Manshuk Mametova was born on October 23, 1922 in the Zhaskus settlement in the Ural region of the Kazakh Soviet Socialist Republic, today Kazakhstan. From age 5 on she was an orphan who was brought up by relatives of her father. While twenty years earlier in Tsarist Russia, being an orphan would have meant that she would have had no chance of securing any kind of career, the Soviet systems allowed for her to first go to High School (a school named after her today) and later enter medical school. While still at medical school Manshuk, a dedicated socialist, began working for the Kazakh SSR Secretariat of the Republican Enforcement Authority, which was less menacing than it sounds since it was mainly tasked with cultural and propaganda programs designed to combine Kazakh culture and nationalism with the values of Soviet socialism (odd it may sound but it worked for the most parts).
When Nazi-Germany attacked the Soviet Union on June 21, 1941 Manshuk was 18-years-old and was one of the first people to volunteer at her local recruitment office. The Red Army distinguished itself from all other Allied (and for that matter Axis) armies – except irregular ones like the partisan armies in Yugoslavia, China, Korea, Vietnam and so forth – by admitting women into its ranks partly due to socialist ideology that took pride in emancipation as understood at the time, partly due to basic necessity for soldiers.

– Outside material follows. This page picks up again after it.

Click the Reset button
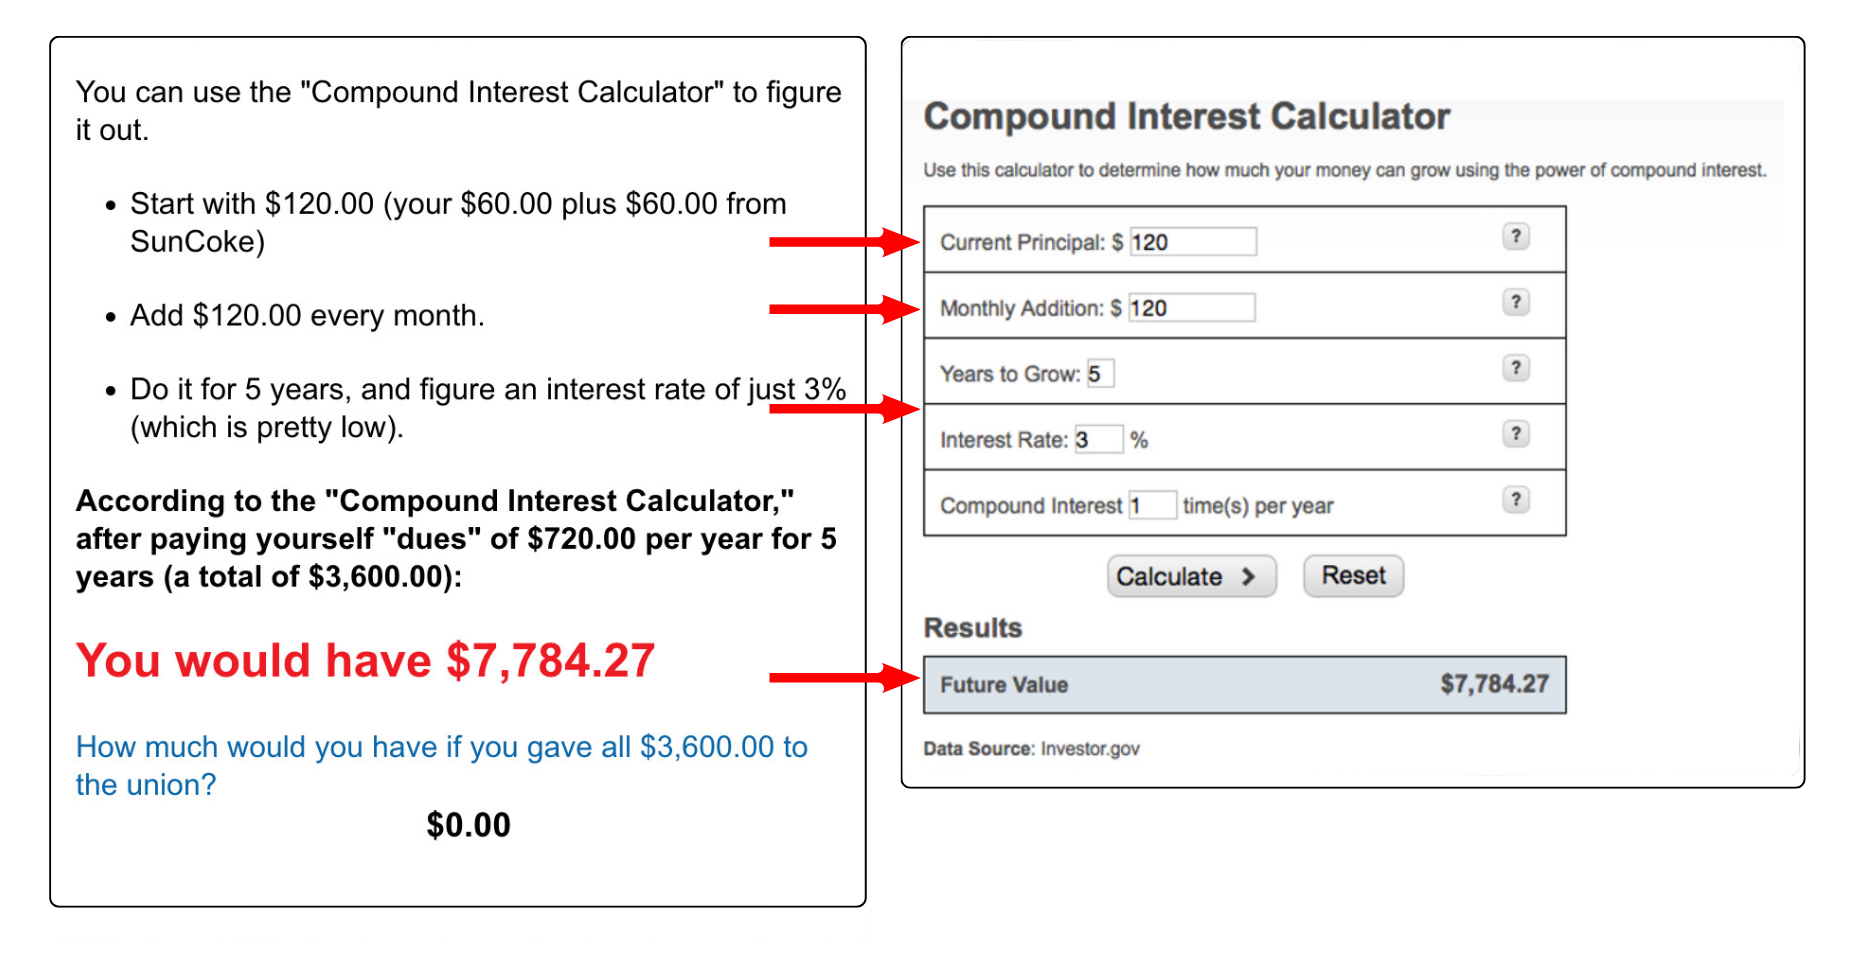Viewport: 1850px width, 958px height. pos(1353,576)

Soviet sources often say that Manshuk was motivated to sign up by patriotism and believe in the Soviet system – which seems true at least to a certain extent – but some source also point out that Kazakhstan has a whole host of folklore and mythology based in historical reality that glorifies female warriors – something very common in this region of the world from the Iron Age all throughout the Kazakh Khanate and up until the 18th century. This might also have been a motivational factor for her.

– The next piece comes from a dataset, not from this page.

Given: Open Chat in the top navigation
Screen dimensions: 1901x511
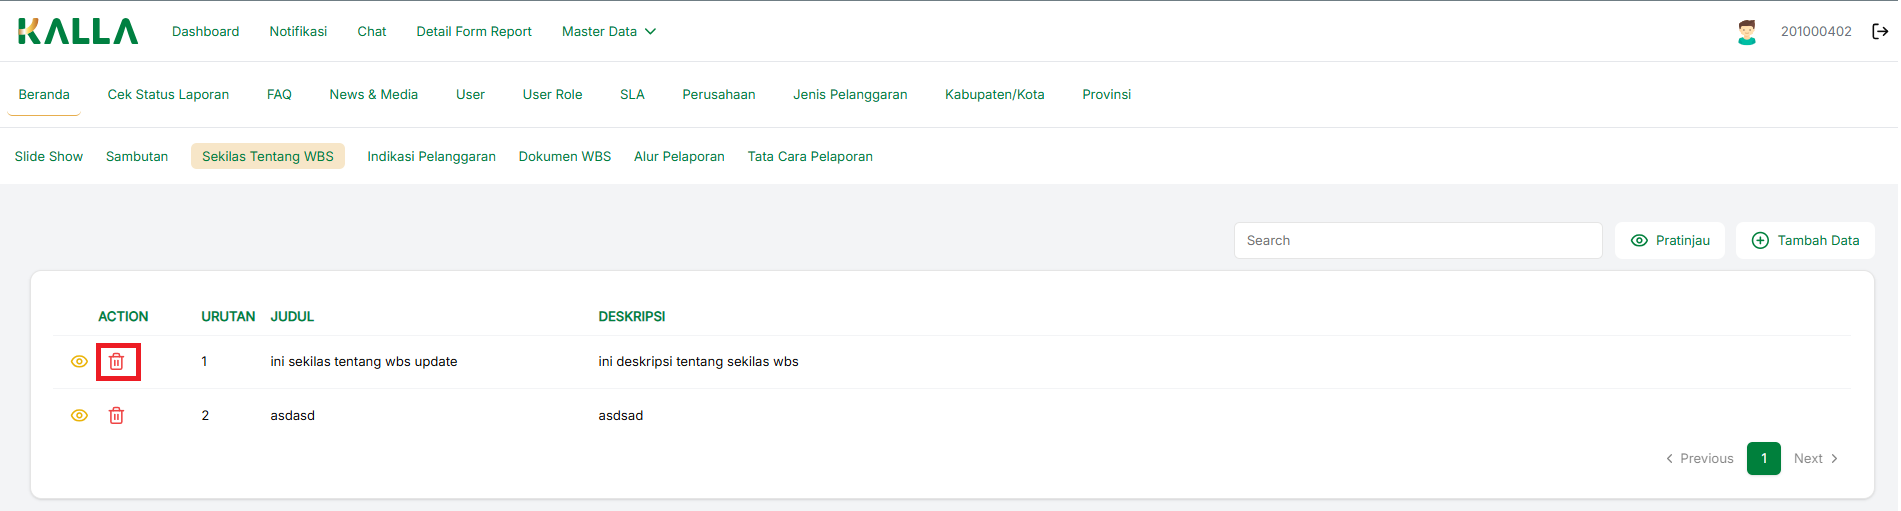Looking at the screenshot, I should click(371, 32).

In the Red Army Manshuk was assigned clerical duty for the 100th Rifle Company, mostly composed of Kazakh troops. Manshuk was one of two women who served in this specific company. While carrying out her clerical duties, she used her free time to study the design of Soviet machine guns and learn to shoot them. Because of her apparent talent, her superiors decided to make her one of the machine gunners of the company. They left for the front in October of 1942 and served with distinction.

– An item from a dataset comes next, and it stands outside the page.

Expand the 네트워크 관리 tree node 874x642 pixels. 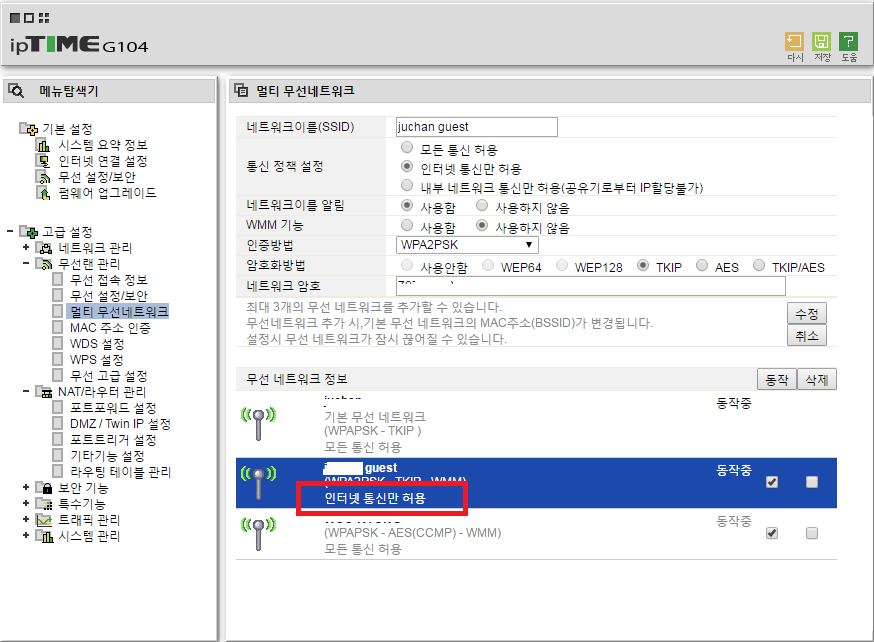(26, 247)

A year after going to the front to fight the Germans, the company was assigned to take part in the battle for Nevel in Western Russia. The fight was very difficult since the Germans had the advantage of being above the Soviet troops and stopped their advance while inflicting heavy casualties on the Soviet troops. At some point in the battle Manshuk and her fellow machine gun operator went off alone and snuck around German positions and up a hill on their flank. Manshuk killed the Germans on this position with her pistol and knife and took over the German machine gun nest. From there she and her fellow gunner started shooting on the Germans effectively breaking their counter-offensive and giving Soviet troops the time and space to attack. After an hour of non-stop assaulting German troops a hand grenade hit their position immediately killing her fellow gunner and mortally wounding Manshuk. Still she carried on fighting the German army and her continued one-woman assault on the Germans turned the tide of the battle. She died the same day but because of her actions Nevel could be won by Soviet troops and she was awarded the Order of the Hero of the Soviet Union posthumously.
Without Manshuk probably many thousands of Allied soldiers more would have died in the fight for Nevel. Manshuk is buried in Nevel and can be remembered not only as a hero of the Second World War but also as another woman in the long line of Kazakh female warriors who fought with bravery.